Tel est le nouveau constat d’une étude récente du CRIF, mais est-ce vraiment le cas?

 

Source: NZZ

Une nouvelle illustration de la moralité des payeurs en Suisse…

Le CRIF, une société indépendante privée spécialisée dans le domaine du crédit, a analysé le taux de débiteurs en Suisse. L’étude porte sur certains cantons et grandes villes de Suisse. Un débiteur est défini comme un particulier présentant des faillites, des actes de défaut de biens ou des réquisitions en continuation. L’agence de crédit a évalué le taux de débiteurs suisses à 5.5%.

Selon cette étude, les citadins ont davantage recours au crédit que les gens vivant en campagne. Par exemple, le taux de débiteurs de la ville de Bienne s’élève à 10.3%, tandis que ce même taux pour le canton de Berne est de 4.8%. Le fossé ville-campagne n’est pas la seule différence illustrée, on constate également que la Suisse romande et tessinoise possède une plus grande proportion de débiteurs que la Suisse alémanique. Les plus mauvais payeurs sont les Neuchâtelois et les Genevois avec un taux de 9% chacun. A l’opposé, les meilleurs payeurs se situent dans le canton d’Appenzell Rhodes-Intérieures avec un taux de seulement 1.2%. Les cantons de Bâle-Ville et Soleure se trouvent néanmoins du «mauvais» côté de la barrière de rösti avec un taux situé entre 6 et 7%.

…mais les Romands sont-ils vraiment de plus mauvais payeurs?

La région linguistique est-elle vraiment déterminante? Peut-être pas. Comme l’étude ne fait état d’aucune marge d’erreur, il est difficile de comparer les moyennes entre elles car celles-ci peuvent simplement refléter des différences d’échantillonnage.

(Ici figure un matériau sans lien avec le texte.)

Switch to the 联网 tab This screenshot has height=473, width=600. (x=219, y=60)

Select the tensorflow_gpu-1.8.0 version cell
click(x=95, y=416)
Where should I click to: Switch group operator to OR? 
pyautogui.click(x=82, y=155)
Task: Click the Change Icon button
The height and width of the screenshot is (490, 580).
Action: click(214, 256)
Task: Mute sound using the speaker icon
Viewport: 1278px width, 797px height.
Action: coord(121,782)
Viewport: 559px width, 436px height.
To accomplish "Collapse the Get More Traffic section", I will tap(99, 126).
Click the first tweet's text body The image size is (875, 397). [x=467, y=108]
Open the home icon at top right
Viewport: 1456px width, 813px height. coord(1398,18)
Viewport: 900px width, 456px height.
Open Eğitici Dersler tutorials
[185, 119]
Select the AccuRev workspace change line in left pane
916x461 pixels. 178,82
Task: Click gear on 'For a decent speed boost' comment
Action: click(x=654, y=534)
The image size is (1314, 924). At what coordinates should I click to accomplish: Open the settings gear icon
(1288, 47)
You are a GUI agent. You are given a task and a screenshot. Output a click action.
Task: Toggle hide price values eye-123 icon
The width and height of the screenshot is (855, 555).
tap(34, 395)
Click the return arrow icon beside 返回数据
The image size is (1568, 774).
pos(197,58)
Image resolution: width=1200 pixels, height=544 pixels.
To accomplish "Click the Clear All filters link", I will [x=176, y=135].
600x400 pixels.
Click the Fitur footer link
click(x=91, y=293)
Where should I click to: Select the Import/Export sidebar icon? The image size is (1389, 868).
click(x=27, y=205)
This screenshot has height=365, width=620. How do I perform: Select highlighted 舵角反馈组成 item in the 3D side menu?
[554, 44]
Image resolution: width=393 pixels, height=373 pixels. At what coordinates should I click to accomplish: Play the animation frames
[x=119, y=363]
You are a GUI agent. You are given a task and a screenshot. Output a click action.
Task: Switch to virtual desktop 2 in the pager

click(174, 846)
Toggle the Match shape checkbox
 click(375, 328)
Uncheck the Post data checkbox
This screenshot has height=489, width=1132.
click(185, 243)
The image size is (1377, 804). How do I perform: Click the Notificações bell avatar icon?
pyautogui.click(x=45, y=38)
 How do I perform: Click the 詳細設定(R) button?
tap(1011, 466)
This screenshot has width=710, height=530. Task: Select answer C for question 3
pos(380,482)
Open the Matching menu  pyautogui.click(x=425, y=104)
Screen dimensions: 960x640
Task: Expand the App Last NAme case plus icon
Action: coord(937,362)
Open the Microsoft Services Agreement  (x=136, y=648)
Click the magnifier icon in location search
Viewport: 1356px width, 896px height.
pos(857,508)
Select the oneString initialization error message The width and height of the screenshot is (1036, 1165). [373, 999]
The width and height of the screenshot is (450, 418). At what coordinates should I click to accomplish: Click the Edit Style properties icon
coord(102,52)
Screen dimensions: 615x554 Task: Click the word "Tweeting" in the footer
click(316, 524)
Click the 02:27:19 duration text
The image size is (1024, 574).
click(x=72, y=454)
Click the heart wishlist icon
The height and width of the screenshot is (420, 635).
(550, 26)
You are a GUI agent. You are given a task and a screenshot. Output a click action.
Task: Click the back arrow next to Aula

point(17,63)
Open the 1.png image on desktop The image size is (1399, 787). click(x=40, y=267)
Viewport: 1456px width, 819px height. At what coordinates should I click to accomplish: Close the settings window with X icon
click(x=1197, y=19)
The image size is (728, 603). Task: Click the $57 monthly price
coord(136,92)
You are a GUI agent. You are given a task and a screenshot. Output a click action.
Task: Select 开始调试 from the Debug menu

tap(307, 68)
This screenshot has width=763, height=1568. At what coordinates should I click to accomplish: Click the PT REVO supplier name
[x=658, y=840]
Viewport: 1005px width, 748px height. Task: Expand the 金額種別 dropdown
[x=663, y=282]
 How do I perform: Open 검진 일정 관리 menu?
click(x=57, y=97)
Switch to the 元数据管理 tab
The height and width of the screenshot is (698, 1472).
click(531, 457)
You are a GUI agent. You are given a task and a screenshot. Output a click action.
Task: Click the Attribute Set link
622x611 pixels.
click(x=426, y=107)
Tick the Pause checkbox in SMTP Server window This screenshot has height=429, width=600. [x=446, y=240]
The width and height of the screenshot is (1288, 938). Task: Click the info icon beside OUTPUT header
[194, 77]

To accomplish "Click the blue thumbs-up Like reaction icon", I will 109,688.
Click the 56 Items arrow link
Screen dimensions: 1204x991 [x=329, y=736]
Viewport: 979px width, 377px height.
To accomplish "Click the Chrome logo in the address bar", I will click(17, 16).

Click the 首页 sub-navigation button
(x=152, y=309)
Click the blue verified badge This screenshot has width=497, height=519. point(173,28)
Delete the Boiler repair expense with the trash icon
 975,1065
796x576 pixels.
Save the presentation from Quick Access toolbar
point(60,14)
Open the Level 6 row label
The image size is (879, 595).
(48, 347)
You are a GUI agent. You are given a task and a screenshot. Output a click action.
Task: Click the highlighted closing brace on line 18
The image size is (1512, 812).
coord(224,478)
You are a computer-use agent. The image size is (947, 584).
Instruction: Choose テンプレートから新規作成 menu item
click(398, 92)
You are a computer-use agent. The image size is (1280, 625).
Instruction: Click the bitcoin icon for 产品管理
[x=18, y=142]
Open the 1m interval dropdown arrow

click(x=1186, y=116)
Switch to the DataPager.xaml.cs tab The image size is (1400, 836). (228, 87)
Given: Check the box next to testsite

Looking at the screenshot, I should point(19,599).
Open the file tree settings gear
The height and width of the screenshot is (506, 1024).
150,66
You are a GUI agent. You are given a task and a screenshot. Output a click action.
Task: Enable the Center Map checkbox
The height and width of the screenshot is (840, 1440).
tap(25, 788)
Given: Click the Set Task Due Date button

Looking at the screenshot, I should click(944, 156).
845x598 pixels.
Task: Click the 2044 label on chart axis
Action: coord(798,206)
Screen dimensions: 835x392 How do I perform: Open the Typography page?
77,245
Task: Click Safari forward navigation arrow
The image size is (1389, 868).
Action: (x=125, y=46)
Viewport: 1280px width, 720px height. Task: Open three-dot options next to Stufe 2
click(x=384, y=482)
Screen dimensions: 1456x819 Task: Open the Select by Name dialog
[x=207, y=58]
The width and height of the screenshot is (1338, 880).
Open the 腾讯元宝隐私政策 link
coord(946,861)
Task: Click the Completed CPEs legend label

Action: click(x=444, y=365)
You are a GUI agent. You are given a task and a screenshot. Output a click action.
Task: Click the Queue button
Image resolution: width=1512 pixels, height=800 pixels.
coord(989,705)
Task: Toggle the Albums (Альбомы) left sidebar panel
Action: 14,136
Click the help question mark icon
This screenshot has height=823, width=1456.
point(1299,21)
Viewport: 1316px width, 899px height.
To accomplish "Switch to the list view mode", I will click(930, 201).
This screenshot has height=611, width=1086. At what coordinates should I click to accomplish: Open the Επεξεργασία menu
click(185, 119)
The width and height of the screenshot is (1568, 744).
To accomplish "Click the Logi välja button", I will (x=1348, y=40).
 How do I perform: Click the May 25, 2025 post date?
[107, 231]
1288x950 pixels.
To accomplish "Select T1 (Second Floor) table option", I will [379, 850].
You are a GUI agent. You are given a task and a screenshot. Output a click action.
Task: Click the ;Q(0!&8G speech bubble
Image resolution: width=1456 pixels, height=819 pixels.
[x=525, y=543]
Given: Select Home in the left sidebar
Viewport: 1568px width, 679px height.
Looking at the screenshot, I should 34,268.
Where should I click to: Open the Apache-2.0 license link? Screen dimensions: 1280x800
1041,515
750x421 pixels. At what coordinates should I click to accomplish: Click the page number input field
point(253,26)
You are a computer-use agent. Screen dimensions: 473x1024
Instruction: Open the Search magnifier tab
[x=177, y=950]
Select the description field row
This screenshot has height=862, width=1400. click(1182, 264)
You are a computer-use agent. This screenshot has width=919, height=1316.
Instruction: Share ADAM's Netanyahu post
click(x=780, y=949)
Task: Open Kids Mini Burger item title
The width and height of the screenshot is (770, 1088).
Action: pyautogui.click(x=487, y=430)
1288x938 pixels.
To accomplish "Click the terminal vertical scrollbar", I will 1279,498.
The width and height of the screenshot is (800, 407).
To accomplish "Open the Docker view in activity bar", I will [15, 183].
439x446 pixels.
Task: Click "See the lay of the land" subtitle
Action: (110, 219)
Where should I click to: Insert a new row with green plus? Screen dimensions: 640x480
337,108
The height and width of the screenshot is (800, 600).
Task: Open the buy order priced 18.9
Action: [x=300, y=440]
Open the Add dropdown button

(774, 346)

Toutefois, l’Office fédéral de la statistique (OFS) s’est également intéressé à la problématique de l’endettement, dans le cadre de son enquête annuelle sur les revenus et les conditions de vie des ménages en Suisse (SILC). On remarque alors, qu’en 2008, 18.2% des Suisses vivait dans un ménage avec des crédits (sans tenir compte des hypothèques sur le logement principal) dont le plus fréquent est le leasing pour véhicule. Ce taux est relativement bas en comparaison européenne (28.2% dans l’UE). Néanmoins, avoir un crédit n’est pas nécessairement synonyme de problèmes financiers et, pour se faire une idée plus précise, l’OFS s’est intéressé à la situation d’endettement par rapport aux crédits et arriérés de paiement. Le graphique ci-dessous indique les pourcentages relatifs en fonction de la région linguistique avec leur marge d’erreur (intervalle de confiance à 95%) pour une série de questions.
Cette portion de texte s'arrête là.